In case you don't know, Rails 2.0 is now out. I'm actually not a huge Rails fan. It's opinionated software and I'm an opinionated programmer - things just wouldn't work out between us!

That said, skimming through the feature lists I've already found some things I did ages ago, some that I was planning to do now, and some that I'll be adding to my task list as I think they are great ideas.

Comments
I agree Peter. Every once in awhile I get "rails envy." In addition to some of the neat stuff they are doing with HTTP authentication, I thought this feature was kind of neat as well:

"We’ve also made it much easier to structure your JavaScript and stylesheet files in logical units without getting clobbered by the HTTP overhead of requesting a bazillion files. Using javascript_include_tag(:all, :cache => true) will turn public/javascripts/.js into a single public/javascripts/all.js file in production, while still keeping the files separate in development, so you can work iteratively without clearing the cache."

For those using libraries like JQuery who want to be able to stack the plugins used for particular requests, this could be a very cool feature.
# Posted By Jon Clausen | 12/8/07 9:47 AM
Peter,

Like you, my opinions don't always match those of Ruby on Rails but I do like a lot of their ideas.

I would love to hear about which of their ideas you like and why. Want to give us your thoughts?
# Posted By Steve Bryant | 12/8/07 10:02 AM
@Jon, The Javascript/CSS feature was actually one I was already working on for my in-house framework. It'll allow me to keep lots of nice, tight little manageable css files without getting killed by lots of http calls for each page view. I'm probably just going to make it part of an Ant build task, although I'm considering Rake just because I prefer the syntax and brevity, I like having programmatic features for configuration and it'd force me to actually write some Ruby. I'll see how it goes . . .

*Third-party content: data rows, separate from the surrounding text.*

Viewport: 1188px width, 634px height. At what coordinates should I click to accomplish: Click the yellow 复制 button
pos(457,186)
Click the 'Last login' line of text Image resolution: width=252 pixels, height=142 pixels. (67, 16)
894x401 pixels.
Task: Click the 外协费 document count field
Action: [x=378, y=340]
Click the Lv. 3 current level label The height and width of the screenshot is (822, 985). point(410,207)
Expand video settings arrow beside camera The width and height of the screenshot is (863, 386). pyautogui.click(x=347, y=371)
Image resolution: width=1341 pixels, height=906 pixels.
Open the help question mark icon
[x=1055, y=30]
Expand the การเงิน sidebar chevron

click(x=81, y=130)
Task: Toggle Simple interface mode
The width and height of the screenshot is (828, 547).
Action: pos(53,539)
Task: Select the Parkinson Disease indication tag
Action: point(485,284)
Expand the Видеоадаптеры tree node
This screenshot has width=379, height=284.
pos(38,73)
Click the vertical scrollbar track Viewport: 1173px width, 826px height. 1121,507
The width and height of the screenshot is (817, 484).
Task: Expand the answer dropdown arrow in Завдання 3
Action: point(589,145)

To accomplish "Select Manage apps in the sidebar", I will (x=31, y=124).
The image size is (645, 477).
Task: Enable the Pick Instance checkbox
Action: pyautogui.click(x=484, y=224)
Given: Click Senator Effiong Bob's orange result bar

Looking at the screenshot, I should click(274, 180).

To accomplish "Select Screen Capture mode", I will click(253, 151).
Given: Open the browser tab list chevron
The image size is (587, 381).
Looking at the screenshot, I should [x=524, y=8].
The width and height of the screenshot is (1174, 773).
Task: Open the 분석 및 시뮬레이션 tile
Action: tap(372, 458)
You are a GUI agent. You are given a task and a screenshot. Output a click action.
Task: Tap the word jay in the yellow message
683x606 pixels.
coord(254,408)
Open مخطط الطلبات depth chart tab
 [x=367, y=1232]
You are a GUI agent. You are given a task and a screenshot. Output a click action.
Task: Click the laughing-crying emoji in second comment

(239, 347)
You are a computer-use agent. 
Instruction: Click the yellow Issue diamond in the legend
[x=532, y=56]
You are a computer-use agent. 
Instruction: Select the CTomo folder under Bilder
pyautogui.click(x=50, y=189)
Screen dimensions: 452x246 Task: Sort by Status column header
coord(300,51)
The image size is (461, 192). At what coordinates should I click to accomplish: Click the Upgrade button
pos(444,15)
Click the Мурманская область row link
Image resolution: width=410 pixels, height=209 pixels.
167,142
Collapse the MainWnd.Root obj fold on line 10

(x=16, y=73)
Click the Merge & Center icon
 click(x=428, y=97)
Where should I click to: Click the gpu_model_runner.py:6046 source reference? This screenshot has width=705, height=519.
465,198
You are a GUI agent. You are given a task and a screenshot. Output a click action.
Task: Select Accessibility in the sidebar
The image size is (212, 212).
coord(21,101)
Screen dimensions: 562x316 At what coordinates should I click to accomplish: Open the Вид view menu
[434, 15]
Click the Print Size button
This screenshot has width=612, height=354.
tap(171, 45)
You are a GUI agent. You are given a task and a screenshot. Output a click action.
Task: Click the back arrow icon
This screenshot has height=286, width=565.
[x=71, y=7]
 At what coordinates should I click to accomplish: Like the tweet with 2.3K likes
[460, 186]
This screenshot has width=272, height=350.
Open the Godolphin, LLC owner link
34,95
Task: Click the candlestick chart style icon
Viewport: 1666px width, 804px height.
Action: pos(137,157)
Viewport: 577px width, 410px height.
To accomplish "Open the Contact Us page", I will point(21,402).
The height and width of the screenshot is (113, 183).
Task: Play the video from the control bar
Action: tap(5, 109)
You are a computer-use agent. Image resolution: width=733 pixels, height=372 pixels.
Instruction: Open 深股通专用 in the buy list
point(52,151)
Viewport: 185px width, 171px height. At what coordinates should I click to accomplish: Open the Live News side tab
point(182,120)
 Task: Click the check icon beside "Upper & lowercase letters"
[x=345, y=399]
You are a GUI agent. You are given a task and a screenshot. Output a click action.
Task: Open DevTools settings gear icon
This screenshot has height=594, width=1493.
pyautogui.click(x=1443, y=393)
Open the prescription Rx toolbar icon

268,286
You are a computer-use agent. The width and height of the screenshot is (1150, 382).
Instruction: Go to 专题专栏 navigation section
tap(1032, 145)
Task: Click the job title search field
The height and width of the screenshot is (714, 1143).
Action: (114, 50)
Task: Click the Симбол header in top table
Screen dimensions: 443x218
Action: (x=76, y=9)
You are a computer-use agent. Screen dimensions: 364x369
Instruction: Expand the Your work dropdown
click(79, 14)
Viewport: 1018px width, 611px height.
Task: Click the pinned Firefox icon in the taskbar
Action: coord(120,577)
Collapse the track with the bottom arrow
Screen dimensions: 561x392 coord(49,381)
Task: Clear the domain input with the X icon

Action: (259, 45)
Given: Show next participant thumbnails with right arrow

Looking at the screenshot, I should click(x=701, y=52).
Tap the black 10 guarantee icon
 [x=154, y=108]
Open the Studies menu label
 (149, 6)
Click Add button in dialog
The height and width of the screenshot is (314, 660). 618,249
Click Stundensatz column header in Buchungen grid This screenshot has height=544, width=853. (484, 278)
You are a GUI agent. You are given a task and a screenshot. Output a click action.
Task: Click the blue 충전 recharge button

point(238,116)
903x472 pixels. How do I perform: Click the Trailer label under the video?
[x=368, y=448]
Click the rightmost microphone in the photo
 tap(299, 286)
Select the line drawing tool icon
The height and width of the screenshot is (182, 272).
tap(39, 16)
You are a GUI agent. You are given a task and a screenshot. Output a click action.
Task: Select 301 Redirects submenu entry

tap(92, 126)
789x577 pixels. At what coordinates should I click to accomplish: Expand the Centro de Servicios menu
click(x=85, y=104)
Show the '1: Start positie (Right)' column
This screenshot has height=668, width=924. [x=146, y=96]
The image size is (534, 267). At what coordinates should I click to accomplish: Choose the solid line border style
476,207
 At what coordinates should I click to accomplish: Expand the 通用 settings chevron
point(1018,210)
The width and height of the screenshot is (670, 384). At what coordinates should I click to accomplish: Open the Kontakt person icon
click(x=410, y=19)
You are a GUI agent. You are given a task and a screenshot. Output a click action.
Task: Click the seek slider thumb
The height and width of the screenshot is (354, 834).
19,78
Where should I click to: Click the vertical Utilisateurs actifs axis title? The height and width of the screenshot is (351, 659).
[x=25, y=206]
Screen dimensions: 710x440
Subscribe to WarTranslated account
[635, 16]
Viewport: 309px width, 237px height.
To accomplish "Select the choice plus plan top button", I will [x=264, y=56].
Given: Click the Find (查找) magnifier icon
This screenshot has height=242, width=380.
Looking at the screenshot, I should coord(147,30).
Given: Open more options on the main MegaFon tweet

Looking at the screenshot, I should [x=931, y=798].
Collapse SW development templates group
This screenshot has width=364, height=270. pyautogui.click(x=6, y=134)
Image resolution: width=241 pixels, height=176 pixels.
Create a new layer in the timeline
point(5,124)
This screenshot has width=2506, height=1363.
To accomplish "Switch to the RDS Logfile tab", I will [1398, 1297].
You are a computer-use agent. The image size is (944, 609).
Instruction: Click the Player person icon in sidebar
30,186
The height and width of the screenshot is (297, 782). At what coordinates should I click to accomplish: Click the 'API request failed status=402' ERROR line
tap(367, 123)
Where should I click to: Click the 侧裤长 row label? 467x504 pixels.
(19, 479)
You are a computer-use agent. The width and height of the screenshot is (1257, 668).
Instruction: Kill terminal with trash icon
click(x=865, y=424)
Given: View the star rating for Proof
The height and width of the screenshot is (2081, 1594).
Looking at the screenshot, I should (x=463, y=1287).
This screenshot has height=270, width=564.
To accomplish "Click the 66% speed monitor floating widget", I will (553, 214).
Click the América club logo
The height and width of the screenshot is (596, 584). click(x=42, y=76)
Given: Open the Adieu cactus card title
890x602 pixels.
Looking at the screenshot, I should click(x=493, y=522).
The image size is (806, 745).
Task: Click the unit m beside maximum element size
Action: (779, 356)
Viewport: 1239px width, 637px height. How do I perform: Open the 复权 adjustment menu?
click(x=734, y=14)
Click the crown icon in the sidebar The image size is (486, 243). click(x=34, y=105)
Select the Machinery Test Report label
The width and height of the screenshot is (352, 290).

@Steve, I like the attempt to write concise, DRY code. I like minimalist syntax and I like the amazing brain trust that the Ruby world has which has created everything from rake and capistrano to rspec and haml. I love that everything is an object (rather than having primitives like in Java), and I love the easy extensibility/metaprogramming capabilities. I also love closures for handling collections. In short, I love a lot of the language features from Ruby and a lot of the people who chose to use Ruby as a language.

As for Rails itself, I think it overuses helpers, I hate using the database as the definitive source of metadata (as opposed to a programmatically defined object model you just map to a db structure). I dislike limitations on tables, difficulties working with legacy data sources, a slightly too puritanical approach to REST (I love REST, but the Rails implementation to me seems flawed), and as I go through a Rails project I see lots of places where I want to say "I get what you're doing, but THIS would have been - to me - a more elegant approach".

No doubt I'll build a real project in Rails and I'll find that some of the stuff I hate is OK and other things are intolerable, but I certainly have huge respect for the community and the problems they're trying to solve - even if I dn't agree with lots of the detailed design decisions.